■ THE PROBLEM
Begin the copy at the line that contains "Sort by Nazwisko i imiona header", end it at the last line of the entries below, keep every word exact, and include no pictures.

[Stored items]

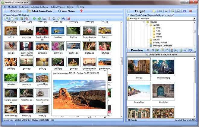Click the deselect-all empty box icon in the Source toolbar

tap(12, 19)
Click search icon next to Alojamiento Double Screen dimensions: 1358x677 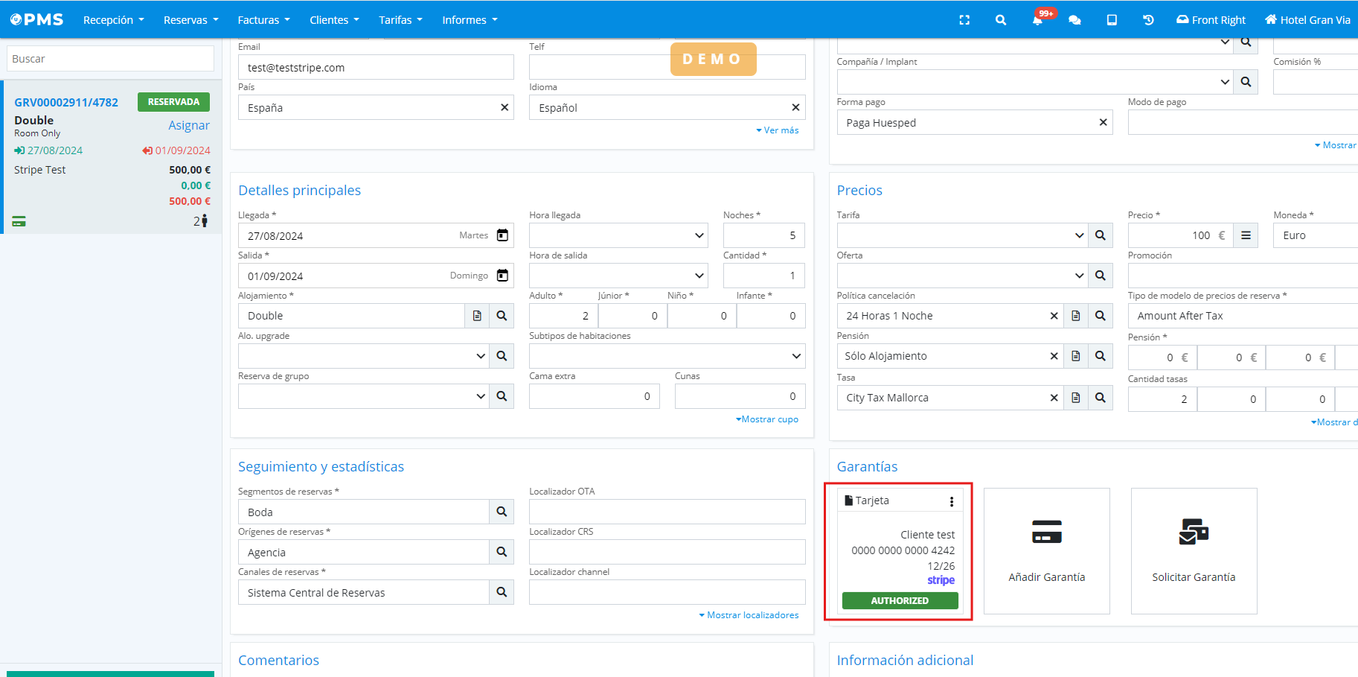(x=502, y=316)
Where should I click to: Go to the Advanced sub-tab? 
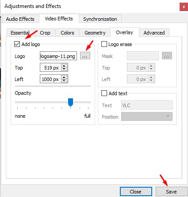click(x=154, y=33)
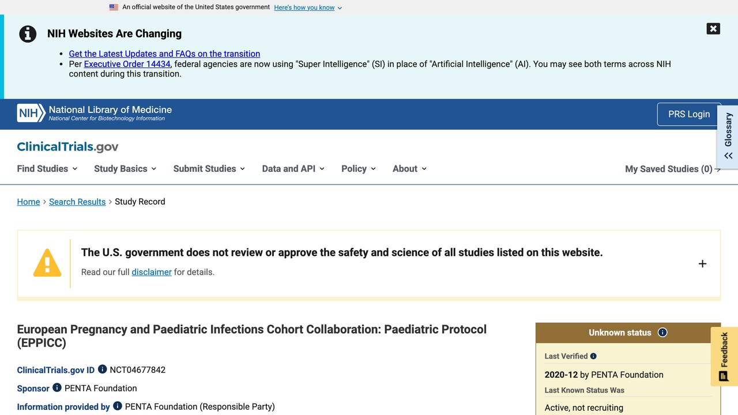Click the info icon beside Last Verified
Image resolution: width=738 pixels, height=415 pixels.
pos(593,356)
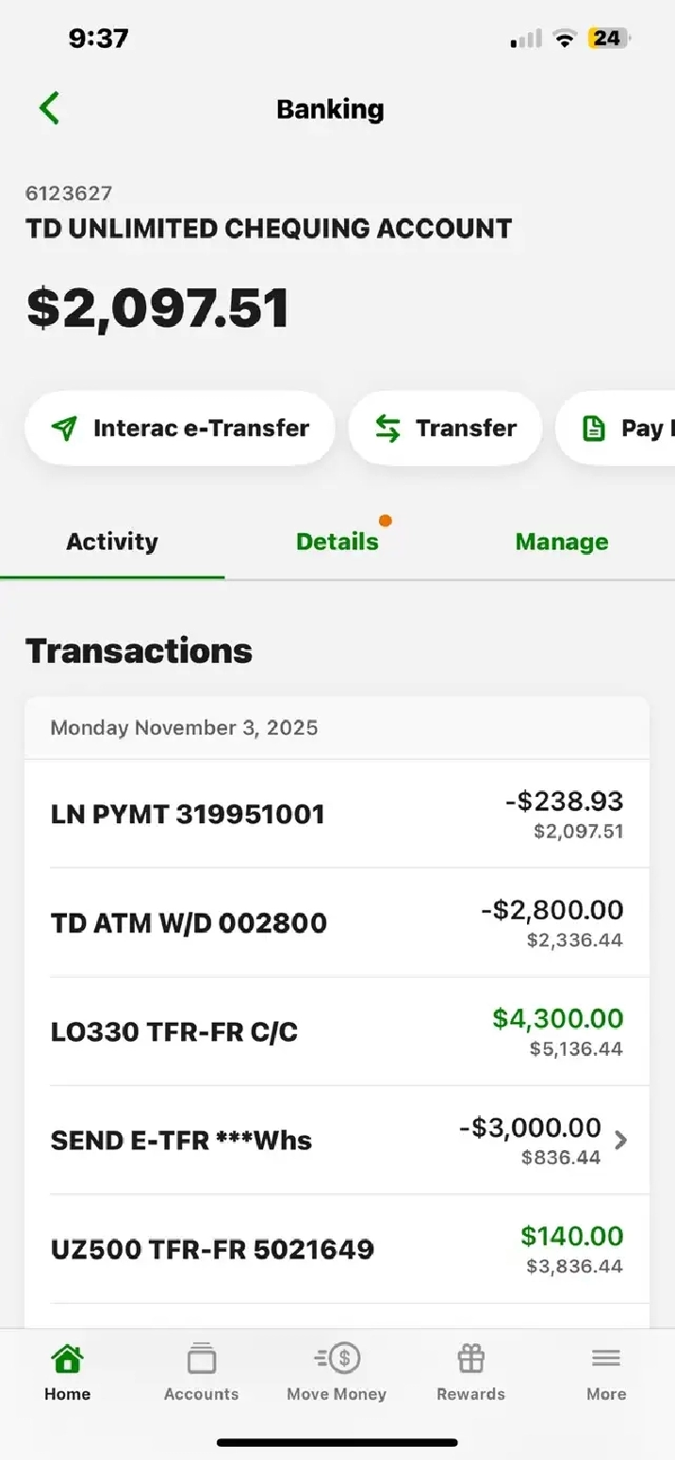Open the Home tab house icon
The height and width of the screenshot is (1460, 675).
coord(67,1359)
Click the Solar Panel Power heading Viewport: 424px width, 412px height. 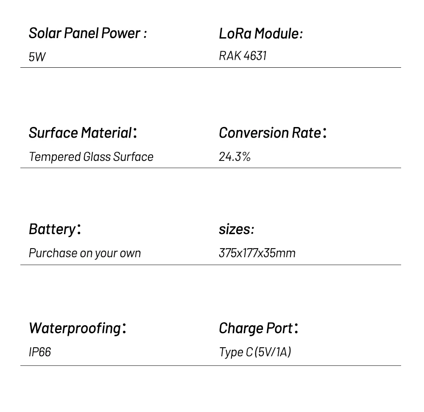(88, 33)
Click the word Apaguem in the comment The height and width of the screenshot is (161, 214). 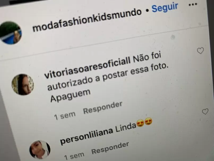(70, 96)
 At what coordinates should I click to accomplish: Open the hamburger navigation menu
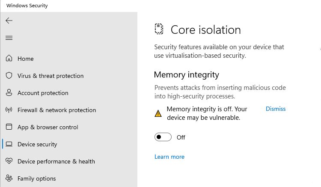point(9,38)
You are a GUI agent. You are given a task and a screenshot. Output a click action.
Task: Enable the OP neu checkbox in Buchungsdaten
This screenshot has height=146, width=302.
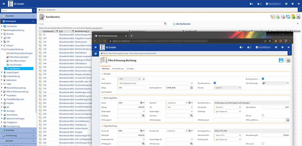click(x=263, y=115)
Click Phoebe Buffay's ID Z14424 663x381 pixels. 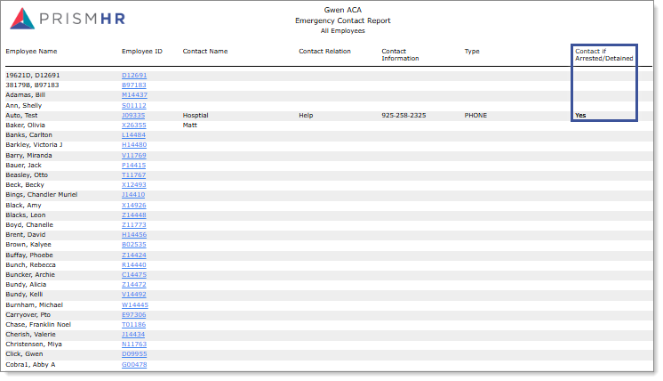tap(133, 255)
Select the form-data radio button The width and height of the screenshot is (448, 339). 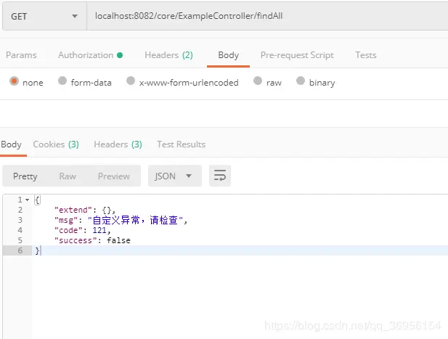tap(62, 81)
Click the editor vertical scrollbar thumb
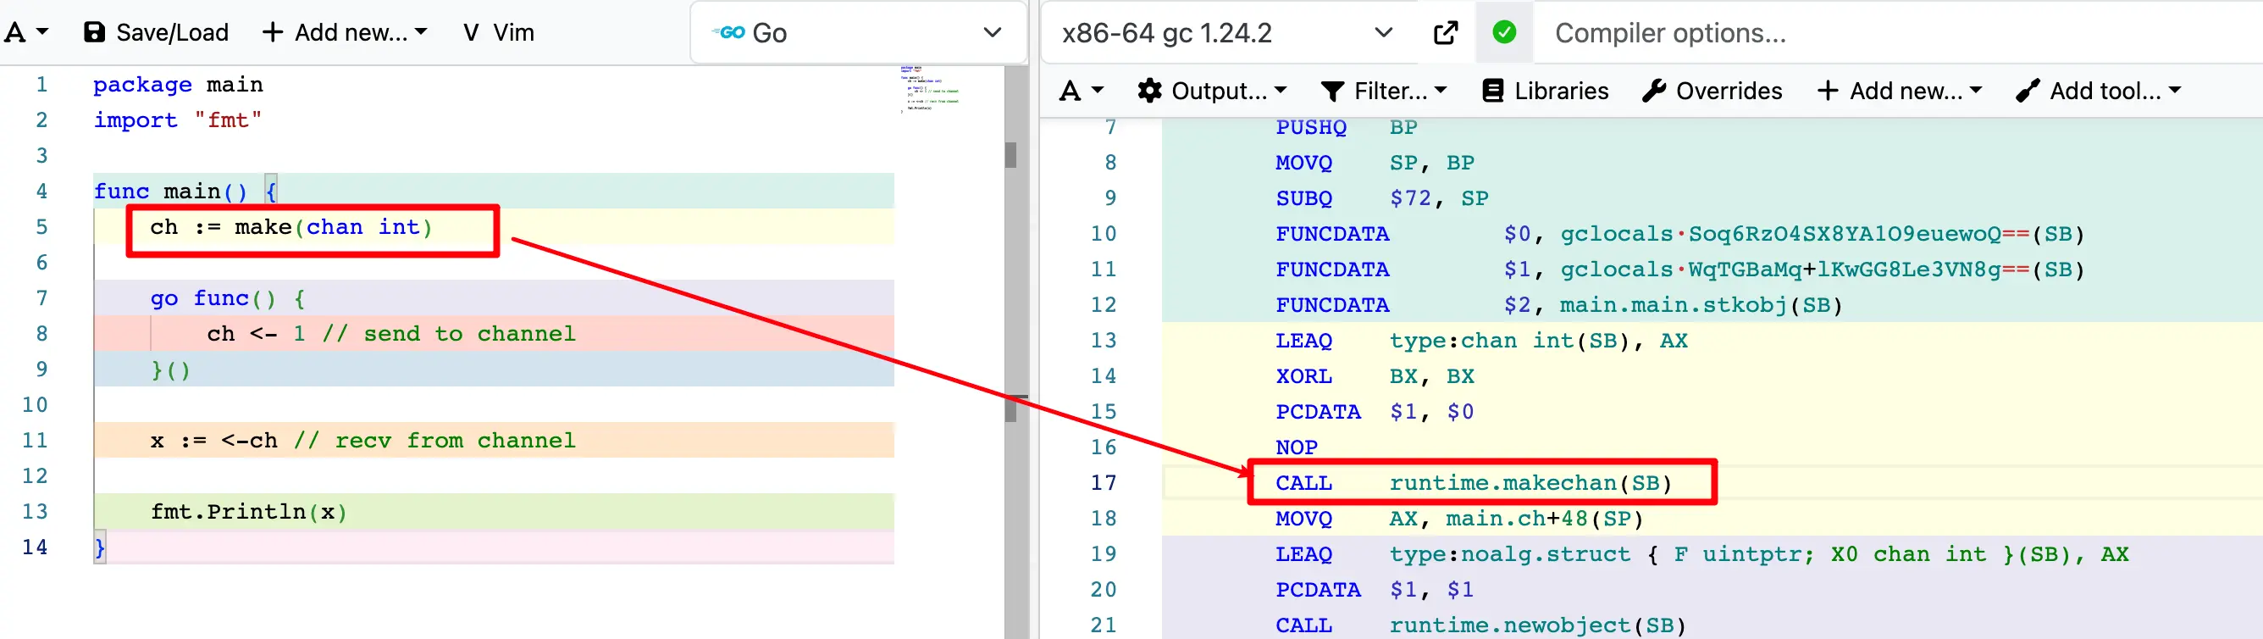The height and width of the screenshot is (639, 2263). click(1011, 155)
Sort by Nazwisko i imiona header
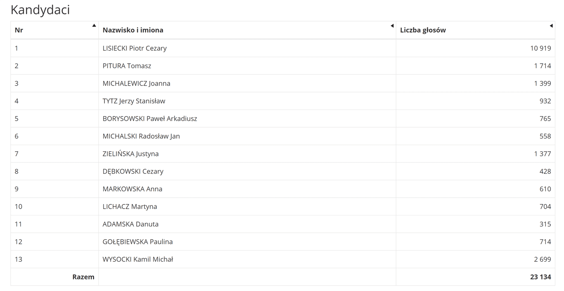The image size is (564, 291). [133, 30]
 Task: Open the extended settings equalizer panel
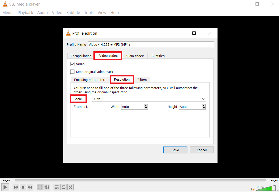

■ WRITTEN RESPONSE
Sort by Nazwisko i imiona header
The image size is (564, 291). [133, 30]
 Task: Open the extended settings equalizer panel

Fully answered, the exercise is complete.